For more information about google style, visit Google Style Guide
This page is aimed to give you some ideas of adding a new tool or a new filters to the application.
- Go to the PROJ/src/imagetools, adding the filter or tools with both .h and .cc files
- Your filter or tools should inherit the parent filter or tool class
- Follow the same structure of develop existing filters and tools, design your own tools
- Add your new tools to the imagetools and also in your FlashPhoto.
- Follow the same structure of existing apply functions, write the new apply functions to your own filters or tools.
- If you want your Mia application have the your new stuff, add new commands processing functions to the Mia Command Line class and Command Processor class.
- Debug and writing unit tests and integration tests for your own filter or tools.More information about testing, click here
Finally, you will see them work on your applications :)
For testing, first, we used the CSE-check-style tests which have developed by the Computer Science Department, University of Minnesota, Twin Cities. So, our codes satisfied the google coding style after doing the first tests. Then, to test all the filters and the tools we implemented, I wrote few integration tests to ensure the correctness of all those features. Apart from the integration test, I wrote a few unit tests for Mia’s command line mode.
• Implement your tests using Google Test and by adding files to the tests directory, as we have been practicing so far.
• Running “make all” inside the tests directory should run all the tests.
• Write a series of unit tests to thoroughly test your command line parsing.
• Test to make sure that you command line parsing routines generate the expected command list for valid command lines.
• Test to make sure you catch errors in the command line so that you can respond by printing out a help message.
• The other tests cover:
◦ Testing to make sure you detect an invalid command line for common errors or typos that users
might make, such as forgetting to include the input or output file or leaving off an argument
for commands that require arguments.
◦ Testing to make sure you calculate the correct set of image processing commands to run for
valid command lines that list 0, 1, or multiple image processing commands.
• For regression tests, the goal is to verify that features that worked once stay working, even as you continue to add to the code.
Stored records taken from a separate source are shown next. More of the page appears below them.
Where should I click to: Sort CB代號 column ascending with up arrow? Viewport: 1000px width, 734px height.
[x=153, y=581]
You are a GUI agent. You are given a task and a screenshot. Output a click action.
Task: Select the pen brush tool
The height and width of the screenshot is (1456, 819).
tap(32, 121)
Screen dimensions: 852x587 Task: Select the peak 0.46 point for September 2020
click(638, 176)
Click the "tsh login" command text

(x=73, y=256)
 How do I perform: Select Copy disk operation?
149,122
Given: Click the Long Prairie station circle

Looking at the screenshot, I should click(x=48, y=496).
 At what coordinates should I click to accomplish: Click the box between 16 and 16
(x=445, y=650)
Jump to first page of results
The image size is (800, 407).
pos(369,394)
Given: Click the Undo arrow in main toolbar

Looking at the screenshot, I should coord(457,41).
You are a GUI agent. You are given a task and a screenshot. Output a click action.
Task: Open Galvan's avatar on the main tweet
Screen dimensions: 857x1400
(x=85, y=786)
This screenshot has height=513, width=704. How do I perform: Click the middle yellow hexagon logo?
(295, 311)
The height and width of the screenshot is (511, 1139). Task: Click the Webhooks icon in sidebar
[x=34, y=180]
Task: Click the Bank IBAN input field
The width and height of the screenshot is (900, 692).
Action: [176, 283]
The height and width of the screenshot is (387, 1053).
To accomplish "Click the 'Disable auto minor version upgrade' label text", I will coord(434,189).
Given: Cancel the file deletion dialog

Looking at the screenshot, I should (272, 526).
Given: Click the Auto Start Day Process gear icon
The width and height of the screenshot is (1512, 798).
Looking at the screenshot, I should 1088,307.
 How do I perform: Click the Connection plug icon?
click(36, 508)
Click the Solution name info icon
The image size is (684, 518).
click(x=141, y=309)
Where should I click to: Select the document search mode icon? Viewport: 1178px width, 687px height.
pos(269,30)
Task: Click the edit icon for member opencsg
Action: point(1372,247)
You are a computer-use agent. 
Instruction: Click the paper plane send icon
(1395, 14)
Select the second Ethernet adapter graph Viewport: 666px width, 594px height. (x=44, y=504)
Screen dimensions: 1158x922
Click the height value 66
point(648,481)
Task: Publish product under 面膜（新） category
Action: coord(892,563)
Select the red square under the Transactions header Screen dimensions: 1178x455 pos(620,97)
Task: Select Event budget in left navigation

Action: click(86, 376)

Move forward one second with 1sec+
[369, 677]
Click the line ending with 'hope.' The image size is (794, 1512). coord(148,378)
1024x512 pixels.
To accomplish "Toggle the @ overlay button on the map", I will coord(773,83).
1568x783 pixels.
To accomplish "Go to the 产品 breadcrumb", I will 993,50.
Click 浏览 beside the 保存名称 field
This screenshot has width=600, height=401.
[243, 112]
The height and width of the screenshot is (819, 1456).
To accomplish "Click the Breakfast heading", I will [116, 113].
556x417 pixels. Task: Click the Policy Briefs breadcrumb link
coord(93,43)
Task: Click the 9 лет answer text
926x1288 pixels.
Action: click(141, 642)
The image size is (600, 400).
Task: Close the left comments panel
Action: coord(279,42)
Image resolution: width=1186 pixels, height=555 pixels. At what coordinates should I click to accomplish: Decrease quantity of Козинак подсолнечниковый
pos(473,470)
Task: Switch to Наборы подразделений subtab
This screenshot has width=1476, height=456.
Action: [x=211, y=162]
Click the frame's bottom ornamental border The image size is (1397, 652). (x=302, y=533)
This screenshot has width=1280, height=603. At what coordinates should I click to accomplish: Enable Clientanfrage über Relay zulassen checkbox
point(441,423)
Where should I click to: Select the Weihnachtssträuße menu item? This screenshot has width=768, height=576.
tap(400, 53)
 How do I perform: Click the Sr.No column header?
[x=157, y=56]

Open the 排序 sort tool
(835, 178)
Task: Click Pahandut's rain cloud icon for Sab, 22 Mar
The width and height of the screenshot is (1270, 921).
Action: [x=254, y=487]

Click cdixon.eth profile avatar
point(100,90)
• For a library that involves manipulating images, this means that once we have the blur filter working, we should expect that if we run blur with radius=5.0 on Monday on an image, test-input.png, and save the result to blur-5.0-monday.png and then on Wednesday we run blur with radius=5.0 on the same test-input.png and save the result to blur-5.0-wednesday.png, we should see that the two resulting images are exactly the same (i.e., each pixel in blur-5.0-monday.png is exactly the same color as the corresponding pixel in blur-5.0-wednesday.png).
• To use this testing strategy with Google Test, you should add a PROJ/resources directory to your repo where you can
store images. Then add some PROJ/resources/test-input.png that you can use as a consistent test input image. Then,
for each feature you wish to test, you need to create and save an expected output image to treat as the “ground truth”.
You can come up with your own naming scheme for these, for example, you might store the ground truth for a blur filter
with radius=5 as: PROJ/resources/blur-5-expected.png or blur-5-output.png or blur-5-truth.png.
Finally, after this initialization, you can go ahead and write your tests. Each test should load
PROJ/resources/test-input.png into a pixel buffer, apply the feature you want to test, then load the
corresponding expected output (e.g., PROJ/resources/blur-5-expected.png) into a second pixel buffer and
compare the two pixel buffers (note that PixelBuffer has an overloaded == operator) to see if they are equal.
• You should test all of your filters and all of your tools using this strategy. For the tools, note that you can “fake” user input from the mouse by calling StartStroke(), AddToStroke(), and EndStroke() directly from your testing code.